* _Votre tâche_:
Répondez aux questions suivantes à partir de l'extrait sur l'invention de Gutenberg.
(a) Dans quel type de métal le poinçon est-il frappé au marteau ?
(b) De quels métaux se composait probablement l'alliage des caractères ?
(c) Qui aurait été le premier à utiliser les poinçons en acier et les matrices en cuivre ?

* _Extrait choisi_:
※

Gutenberg inventant l’imprimerie, tableau de Jean Antoine Laurent, 1831.
Les composantes essentielles de l’invention de Gutenberg portent sur la fonte des caractères – ou types – et sur la technique métallurgique permettant leur fabrication en série. Chaque dessin de caractère est d’abord gravé en relief et à l’envers sur une pièce métallique afin de constituer un poinçon. Ce dernier est frappé au marteau dans un métal tendre, pour fournir un dessin en creux, c’est-à-dire une matrice. Celle-ci est ensuite utilisée pour la fonte afin de produire des types ayant la même hauteur.
Avant de parvenir à un résultat optimal, l’imprimeur a dû résoudre le problème des alliages. Aucune certitude n’a pu être avancée concernant les métaux employés à l’origine pour la création des poinçons, des matrices et des caractères. Il est cependant probable qu’il ait combiné pour la fabrication des caractères un alliage de plomb, d’étain et d’antimoine, dans des proportions qui restent cependant inconnues. Les poinçons en acier n’apparaissent et ne se généralisent que très progressivement, de même que les matrices en cuivre. Peter Schöffer aurait été le premier à utiliser les deux métaux.

※

* _Lignes extraites_:

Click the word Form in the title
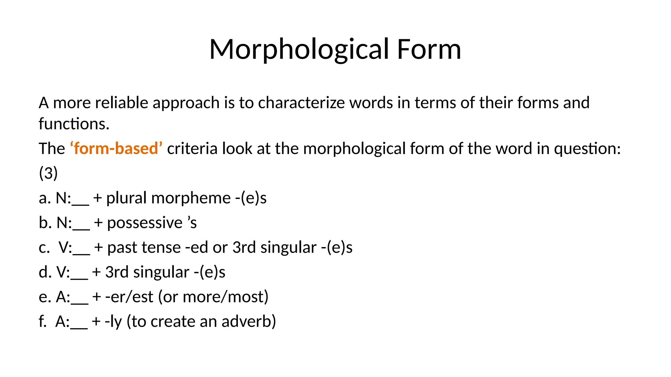coord(429,49)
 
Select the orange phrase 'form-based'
coord(116,149)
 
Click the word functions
coord(74,124)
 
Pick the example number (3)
coord(48,173)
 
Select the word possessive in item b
coord(144,223)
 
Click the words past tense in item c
coord(144,247)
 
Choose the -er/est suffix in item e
coord(129,297)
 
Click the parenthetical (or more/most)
coord(213,297)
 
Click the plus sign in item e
coord(96,297)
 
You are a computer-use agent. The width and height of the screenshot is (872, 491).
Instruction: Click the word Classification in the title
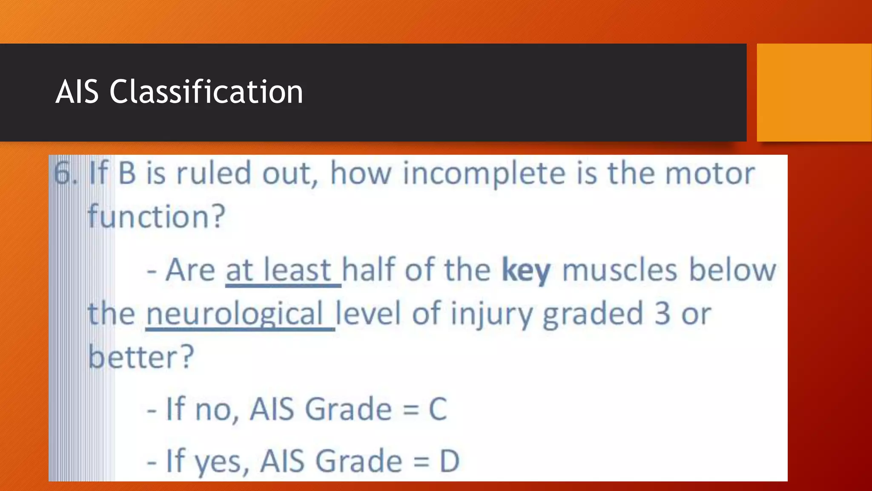206,92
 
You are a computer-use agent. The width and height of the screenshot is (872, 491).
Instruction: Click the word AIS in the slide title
77,92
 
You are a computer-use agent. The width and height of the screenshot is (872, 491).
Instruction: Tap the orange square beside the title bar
814,92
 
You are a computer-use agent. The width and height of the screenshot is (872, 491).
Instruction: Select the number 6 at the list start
63,174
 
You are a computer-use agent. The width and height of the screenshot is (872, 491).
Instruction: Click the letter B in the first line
127,174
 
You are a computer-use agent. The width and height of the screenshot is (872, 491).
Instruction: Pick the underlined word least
297,270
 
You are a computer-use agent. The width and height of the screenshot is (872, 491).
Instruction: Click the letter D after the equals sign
449,461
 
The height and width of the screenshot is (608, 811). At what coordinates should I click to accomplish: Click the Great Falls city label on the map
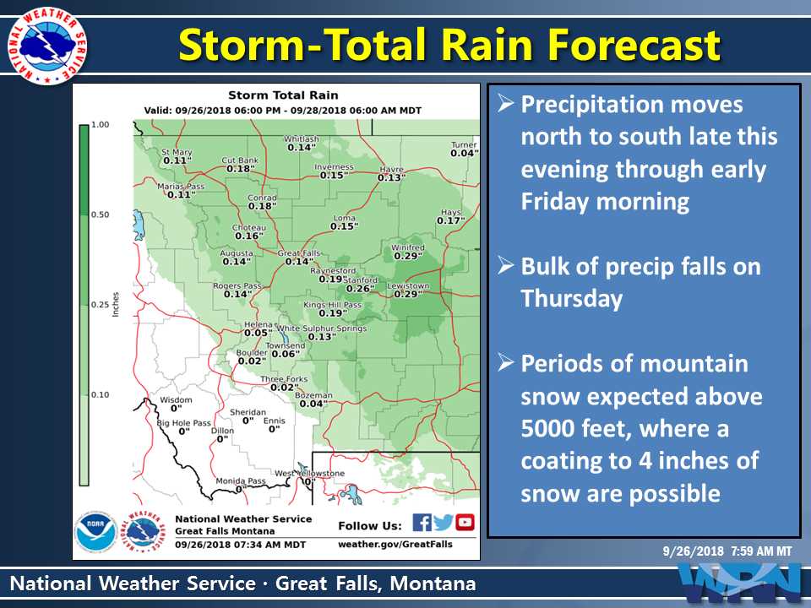point(299,253)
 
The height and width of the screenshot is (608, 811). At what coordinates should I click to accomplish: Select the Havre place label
point(391,170)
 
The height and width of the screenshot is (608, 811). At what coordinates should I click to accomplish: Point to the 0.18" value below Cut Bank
point(241,169)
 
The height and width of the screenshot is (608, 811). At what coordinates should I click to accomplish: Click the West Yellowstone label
point(309,473)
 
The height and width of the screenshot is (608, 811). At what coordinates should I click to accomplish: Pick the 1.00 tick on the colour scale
point(101,125)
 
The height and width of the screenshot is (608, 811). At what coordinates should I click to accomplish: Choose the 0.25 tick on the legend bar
point(101,305)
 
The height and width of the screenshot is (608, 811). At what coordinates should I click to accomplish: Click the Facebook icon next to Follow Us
point(422,522)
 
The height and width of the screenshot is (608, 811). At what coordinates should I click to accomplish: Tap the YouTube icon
point(465,522)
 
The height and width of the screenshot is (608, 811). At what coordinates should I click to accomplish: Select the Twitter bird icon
point(444,522)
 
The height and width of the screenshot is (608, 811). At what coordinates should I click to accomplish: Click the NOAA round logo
point(95,533)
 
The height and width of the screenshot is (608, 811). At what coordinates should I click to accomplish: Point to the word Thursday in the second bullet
point(572,299)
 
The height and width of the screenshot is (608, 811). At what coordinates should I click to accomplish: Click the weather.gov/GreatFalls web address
point(395,545)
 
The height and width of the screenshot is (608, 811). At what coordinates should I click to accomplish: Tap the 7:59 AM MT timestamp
point(761,551)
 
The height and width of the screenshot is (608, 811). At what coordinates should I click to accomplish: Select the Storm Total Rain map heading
point(283,95)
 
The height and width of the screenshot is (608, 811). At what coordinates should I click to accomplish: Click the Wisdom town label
point(176,399)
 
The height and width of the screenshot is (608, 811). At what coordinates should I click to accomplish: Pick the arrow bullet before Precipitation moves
point(506,103)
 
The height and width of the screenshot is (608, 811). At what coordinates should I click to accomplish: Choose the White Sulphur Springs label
point(322,328)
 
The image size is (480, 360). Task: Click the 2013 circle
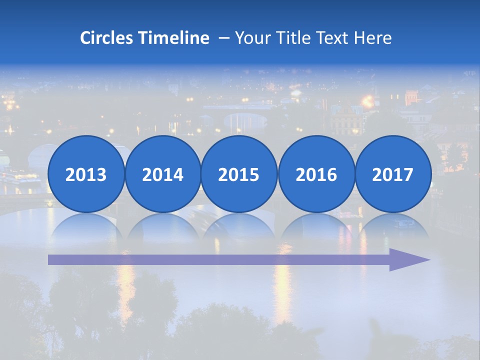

※

* _Résultat obtenu_:
(a) Dans un métal tendre.
(b) De plomb, d'étain et d'antimoine.
(c) Peter Schöffer.